• **Set exercise**: Rescale the rows from the line that contains "Expand the Scale" through the line that contains "I will coord(269,15).", both ends included. Reproduce only those lines, requests included, with every coordinate in the answers multiplied by 2.55 and rounded to a whole number (halves round up), and leave all numbers in the requests unchanged.

<<<<

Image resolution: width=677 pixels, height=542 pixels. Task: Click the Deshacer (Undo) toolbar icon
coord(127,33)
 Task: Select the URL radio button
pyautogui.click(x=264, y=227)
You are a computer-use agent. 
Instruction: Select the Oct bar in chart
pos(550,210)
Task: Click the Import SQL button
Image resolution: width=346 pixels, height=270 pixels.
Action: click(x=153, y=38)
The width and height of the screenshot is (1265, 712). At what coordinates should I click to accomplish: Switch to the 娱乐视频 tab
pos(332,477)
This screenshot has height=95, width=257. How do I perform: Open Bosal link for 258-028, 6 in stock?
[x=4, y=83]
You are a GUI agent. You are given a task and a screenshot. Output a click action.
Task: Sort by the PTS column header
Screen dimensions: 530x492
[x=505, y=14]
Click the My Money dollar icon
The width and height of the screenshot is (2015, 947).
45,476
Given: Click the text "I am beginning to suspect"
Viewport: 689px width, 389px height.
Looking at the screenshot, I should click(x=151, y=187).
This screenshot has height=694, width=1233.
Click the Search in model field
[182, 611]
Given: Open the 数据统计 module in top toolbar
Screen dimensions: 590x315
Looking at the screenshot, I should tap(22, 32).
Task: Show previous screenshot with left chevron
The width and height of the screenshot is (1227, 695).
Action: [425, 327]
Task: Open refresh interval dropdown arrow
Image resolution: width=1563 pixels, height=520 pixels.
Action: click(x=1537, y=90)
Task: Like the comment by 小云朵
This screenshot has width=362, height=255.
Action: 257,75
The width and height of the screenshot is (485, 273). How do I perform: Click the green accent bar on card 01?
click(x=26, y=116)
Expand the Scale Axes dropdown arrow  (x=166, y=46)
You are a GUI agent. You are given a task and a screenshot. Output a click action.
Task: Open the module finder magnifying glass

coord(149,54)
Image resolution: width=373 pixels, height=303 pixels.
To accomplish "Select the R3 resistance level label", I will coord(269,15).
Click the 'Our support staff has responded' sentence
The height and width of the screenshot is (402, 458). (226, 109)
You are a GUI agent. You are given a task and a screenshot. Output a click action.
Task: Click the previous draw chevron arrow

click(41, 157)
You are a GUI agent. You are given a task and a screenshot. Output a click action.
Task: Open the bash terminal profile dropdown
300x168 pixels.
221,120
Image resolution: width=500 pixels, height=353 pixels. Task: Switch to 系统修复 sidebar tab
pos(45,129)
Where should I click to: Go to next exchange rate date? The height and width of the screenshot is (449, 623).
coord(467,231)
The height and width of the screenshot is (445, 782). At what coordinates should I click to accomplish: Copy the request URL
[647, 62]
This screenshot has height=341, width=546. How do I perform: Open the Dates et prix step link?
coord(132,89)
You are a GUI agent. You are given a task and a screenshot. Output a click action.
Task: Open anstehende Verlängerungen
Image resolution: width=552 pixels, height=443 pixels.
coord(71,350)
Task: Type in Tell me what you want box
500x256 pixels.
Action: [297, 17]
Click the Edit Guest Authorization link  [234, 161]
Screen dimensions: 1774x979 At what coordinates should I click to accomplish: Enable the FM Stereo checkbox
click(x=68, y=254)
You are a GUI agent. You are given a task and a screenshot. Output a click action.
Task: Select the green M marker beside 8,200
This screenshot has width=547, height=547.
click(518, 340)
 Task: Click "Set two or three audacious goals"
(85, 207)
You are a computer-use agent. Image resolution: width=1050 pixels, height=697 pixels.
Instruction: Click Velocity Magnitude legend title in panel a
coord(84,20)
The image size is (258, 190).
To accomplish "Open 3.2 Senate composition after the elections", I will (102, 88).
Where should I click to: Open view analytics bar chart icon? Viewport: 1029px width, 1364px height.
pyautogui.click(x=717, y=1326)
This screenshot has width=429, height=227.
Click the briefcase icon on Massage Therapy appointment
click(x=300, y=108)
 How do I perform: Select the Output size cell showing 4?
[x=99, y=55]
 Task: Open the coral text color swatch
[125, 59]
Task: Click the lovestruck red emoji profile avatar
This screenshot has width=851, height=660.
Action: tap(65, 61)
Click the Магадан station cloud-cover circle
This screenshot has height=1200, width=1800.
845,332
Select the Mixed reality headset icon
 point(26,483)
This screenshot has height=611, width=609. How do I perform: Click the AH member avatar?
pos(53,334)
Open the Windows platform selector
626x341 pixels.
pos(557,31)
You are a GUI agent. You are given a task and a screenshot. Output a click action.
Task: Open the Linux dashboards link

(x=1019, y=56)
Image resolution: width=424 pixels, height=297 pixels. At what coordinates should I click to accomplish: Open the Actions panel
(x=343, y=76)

>>>>

• **Result**:
Expand the Scale Axes dropdown arrow  (x=423, y=117)
You are a GUI agent. You are given a task and a screenshot. Output a click action.
Task: Open the module finder magnifying glass

coord(380,138)
Image resolution: width=373 pixels, height=303 pixels.
To accomplish "Select the R3 resistance level label", I will coord(686,38).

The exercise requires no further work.